◆ TEXT PROVIDED:
----------

Organizers

Sarah E. Fox is a Presidential Postdoctoral Fellow at Carnegie Mellon University in the Human Computer Interaction Institute, where she’ll start as an Assistant Professor in Fall 2020. Her research focuses on how technological artifacts challenge or propagate social exclusions, by examining existing systems and building alternatives.

Vera Khovanskaya is a PhD candidate in the Department of Information Science at Cornell University. She studies show social implications are built into technology through technical decision-making, and develops methods to identify and alter underlying values in technology through critical technical practice.

Clara Crivellaro is Senior Research Fellow at Newcastle University’s Open Lab, where she explores the design of tools and participatory socio-technical processes to support democratic practices and social justice. She is currently leading Not-Equal—a network to support collaborative responses to issues of social justice in technology design and implementation, including the future of work and workforces.

Niloufar Salehi is an Assistant Professor at the School of Information at UC, Berkeley. Her research interests are in social computing, technologically mediated collective action, digital labor, and more broadly, human-computer-interaction (HCI). Through building computational social systems in collaboration with existing communities, controlled experiments, and ethnographic fieldwork, her research contributes the design of alternative social configurations online.

Chinmay Kulkarni is an Assistant Professor of Human Computer Interaction at Carnegie-Mellon, where he directs the Expertise@Scale lab. In his research, Chinmay introduces new collaborative computer systems that help people learn and work better; typically, these systems use the large scale of participation to yield benefits that are otherwise not achievable.

----------

(Stored data)
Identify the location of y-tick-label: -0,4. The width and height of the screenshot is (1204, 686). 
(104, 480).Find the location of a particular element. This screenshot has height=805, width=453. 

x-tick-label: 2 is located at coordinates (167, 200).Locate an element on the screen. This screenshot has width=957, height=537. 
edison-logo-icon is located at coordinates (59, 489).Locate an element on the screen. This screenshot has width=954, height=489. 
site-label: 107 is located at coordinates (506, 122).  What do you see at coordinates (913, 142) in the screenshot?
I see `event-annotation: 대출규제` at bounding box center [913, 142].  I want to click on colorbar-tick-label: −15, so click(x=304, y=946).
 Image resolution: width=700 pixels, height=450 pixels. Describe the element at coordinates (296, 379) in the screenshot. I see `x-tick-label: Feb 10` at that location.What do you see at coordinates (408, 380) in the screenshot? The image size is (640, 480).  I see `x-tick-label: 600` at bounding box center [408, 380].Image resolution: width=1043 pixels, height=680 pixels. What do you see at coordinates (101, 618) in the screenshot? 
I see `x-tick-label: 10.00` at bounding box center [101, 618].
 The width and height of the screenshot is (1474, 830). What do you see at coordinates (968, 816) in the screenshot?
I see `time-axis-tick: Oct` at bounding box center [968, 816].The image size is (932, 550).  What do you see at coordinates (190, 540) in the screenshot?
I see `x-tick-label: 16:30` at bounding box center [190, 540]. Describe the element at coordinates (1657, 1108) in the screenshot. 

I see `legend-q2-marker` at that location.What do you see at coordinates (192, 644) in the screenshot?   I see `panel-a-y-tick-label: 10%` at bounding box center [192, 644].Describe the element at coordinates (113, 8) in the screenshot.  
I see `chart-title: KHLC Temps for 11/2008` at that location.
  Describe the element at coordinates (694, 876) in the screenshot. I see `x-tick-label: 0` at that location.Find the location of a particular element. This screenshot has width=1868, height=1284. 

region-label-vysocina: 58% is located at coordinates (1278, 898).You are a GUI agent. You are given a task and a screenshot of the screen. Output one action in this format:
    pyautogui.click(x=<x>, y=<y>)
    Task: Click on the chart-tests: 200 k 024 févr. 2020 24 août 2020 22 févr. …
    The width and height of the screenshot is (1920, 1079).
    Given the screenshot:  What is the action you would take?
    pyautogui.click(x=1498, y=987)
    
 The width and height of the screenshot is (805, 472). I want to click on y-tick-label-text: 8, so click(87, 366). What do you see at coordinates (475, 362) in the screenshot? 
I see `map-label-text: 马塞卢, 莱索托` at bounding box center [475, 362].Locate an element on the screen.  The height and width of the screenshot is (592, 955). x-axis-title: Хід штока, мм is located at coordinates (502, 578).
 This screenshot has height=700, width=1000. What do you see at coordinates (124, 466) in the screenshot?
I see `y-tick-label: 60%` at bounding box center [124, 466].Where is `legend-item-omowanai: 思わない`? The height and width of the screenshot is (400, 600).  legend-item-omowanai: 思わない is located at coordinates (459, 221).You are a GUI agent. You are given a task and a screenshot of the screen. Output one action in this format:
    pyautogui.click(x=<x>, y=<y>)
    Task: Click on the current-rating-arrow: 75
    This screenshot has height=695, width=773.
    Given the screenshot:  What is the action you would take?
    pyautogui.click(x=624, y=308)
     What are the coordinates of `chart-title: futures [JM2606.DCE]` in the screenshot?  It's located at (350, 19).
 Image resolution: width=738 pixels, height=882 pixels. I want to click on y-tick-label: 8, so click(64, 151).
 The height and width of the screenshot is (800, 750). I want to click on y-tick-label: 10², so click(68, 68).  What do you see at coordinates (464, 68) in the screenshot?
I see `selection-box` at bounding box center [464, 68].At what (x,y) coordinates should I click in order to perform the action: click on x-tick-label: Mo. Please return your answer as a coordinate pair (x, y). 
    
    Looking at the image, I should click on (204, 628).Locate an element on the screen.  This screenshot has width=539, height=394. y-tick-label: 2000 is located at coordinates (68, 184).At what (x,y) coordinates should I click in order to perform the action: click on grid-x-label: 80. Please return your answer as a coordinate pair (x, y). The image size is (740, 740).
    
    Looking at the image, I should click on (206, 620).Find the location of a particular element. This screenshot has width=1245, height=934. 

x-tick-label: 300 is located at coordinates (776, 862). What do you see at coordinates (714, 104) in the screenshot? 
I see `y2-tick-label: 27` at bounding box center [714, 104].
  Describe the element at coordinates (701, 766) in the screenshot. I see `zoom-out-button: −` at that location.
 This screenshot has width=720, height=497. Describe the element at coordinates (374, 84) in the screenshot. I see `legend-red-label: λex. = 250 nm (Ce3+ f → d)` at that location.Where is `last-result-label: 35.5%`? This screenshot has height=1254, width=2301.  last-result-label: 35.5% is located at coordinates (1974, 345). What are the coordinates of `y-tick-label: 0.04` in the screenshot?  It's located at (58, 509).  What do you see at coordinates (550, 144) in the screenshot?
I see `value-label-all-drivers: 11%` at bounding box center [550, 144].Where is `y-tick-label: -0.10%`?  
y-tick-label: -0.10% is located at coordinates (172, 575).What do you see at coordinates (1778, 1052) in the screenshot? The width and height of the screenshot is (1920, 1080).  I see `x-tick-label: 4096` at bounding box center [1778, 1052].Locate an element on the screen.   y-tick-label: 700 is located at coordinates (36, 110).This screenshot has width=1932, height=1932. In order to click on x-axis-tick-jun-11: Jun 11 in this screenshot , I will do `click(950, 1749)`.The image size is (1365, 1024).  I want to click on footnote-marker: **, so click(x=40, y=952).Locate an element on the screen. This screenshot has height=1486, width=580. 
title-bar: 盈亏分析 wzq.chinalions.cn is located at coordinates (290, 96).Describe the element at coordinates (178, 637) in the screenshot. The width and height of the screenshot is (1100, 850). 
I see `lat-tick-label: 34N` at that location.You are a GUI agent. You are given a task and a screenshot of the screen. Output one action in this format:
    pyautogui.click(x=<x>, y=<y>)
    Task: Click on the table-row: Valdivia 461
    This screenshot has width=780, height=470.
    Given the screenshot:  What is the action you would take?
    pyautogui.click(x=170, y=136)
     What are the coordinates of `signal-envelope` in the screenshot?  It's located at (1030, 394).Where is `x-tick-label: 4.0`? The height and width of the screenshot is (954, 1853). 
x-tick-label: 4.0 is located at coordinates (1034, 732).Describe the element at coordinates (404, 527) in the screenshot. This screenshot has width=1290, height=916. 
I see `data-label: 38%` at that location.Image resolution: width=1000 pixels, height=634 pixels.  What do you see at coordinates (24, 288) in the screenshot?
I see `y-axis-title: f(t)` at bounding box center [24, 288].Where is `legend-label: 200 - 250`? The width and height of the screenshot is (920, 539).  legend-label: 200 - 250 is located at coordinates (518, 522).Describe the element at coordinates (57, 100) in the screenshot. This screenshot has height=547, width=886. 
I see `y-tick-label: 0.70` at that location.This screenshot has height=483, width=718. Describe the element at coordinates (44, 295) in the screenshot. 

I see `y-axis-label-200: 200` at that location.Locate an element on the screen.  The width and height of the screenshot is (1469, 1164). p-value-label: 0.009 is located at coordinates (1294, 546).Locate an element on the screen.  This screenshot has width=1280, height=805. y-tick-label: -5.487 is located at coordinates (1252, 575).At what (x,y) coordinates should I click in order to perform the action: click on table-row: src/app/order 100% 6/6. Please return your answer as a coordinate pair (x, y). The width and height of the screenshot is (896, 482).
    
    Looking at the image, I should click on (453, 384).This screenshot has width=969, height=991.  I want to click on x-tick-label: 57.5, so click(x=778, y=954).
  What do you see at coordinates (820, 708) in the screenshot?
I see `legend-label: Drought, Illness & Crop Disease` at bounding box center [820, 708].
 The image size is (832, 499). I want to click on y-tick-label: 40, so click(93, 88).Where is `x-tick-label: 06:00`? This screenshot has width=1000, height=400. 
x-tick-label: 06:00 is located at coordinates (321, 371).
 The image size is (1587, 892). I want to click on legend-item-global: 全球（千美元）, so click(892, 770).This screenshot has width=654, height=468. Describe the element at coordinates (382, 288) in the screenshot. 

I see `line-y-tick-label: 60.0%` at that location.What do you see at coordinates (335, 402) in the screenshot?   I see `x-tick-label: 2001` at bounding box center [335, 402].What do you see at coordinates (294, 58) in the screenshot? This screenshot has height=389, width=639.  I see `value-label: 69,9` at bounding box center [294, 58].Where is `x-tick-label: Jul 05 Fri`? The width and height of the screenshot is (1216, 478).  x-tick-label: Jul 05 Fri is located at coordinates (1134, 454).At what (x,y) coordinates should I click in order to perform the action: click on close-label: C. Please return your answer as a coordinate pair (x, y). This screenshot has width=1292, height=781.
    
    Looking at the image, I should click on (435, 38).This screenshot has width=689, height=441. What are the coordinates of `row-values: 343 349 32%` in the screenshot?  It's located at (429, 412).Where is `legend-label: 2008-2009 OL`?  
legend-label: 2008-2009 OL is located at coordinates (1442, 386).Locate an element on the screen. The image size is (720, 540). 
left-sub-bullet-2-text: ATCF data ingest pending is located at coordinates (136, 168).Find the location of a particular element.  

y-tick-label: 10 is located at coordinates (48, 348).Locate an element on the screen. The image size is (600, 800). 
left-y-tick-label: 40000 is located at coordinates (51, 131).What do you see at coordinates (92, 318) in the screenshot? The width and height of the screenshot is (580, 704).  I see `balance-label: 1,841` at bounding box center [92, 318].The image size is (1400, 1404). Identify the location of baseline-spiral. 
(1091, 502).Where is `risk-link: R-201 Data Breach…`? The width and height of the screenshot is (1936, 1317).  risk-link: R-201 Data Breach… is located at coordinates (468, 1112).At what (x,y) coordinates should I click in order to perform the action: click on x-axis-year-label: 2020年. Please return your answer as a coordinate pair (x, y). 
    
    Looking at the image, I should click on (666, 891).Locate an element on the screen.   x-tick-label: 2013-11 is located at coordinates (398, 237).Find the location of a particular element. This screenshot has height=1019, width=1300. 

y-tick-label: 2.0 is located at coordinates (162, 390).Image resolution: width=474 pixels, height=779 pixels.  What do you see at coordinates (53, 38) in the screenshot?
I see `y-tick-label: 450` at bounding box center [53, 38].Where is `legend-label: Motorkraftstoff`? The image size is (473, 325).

----------

◆ PROBLEM SET:
1) Could you reproduce the organizer bios word for word, beginning with "Clara Crivellaro is" and stopping after "social configurations online."?
2) Can you extend the organizer bios, picking up right after their final sentence?

◆ TASK-BY-TASK RESULTS:
1)
Clara Crivellaro is Senior Research Fellow at Newcastle University’s Open Lab, where she explores the design of tools and participatory socio-technical processes to support democratic practices and social justice. She is currently leading Not-Equal—a network to support collaborative responses to issues of social justice in technology design and implementation, including the future of work and workforces.

Niloufar Salehi is an Assistant Professor at the School of Information at UC, Berkeley. Her research interests are in social computing, technologically mediated collective action, digital labor, and more broadly, human-computer-interaction (HCI). Through building computational social systems in collaboration with existing communities, controlled experiments, and ethnographic fieldwork, her research contributes the design of alternative social configurations online.

2)
Lynn Dombrowski is an Assistant Professor at the School of Informatics and Computing at Indiana University – Purdue University – Indianapolis. She studies, designs, and prototypes human-centered technologies for intervening in large systemic social issues, like social and economic inequalities (e.g., hunger; wage violations).

Lilly Irani is an Associate Professor of Communication and Science Studies at University of California, San Diego. Her research examines the cultural politics of high-tech work and the counter-practices they generate, as both an ethnographer, a designer, and a former technology worker. She is a co-founder and maintainer of digital labor activism tool Turkopticon. Her recent book Chasing Innovation: Making Entrepreneurial Citizens in Modern India (Princeton University Press) was awarded the Diana Forsythe Prize by American Anthropological Association.

Jodi Forlizzi is the Geschke Director and a Professor of Human-Computer Interaction in the School of Computer Science at Carnegie Mellon University. She is responsible for establishing design research as a legitimate form of research in HCI that is different from, but equally as important as, scientific and human science research. She is a member of the ACM CHI Academy and has been honored by the Walter Reed Army Medical Center for excellence in HRI design research.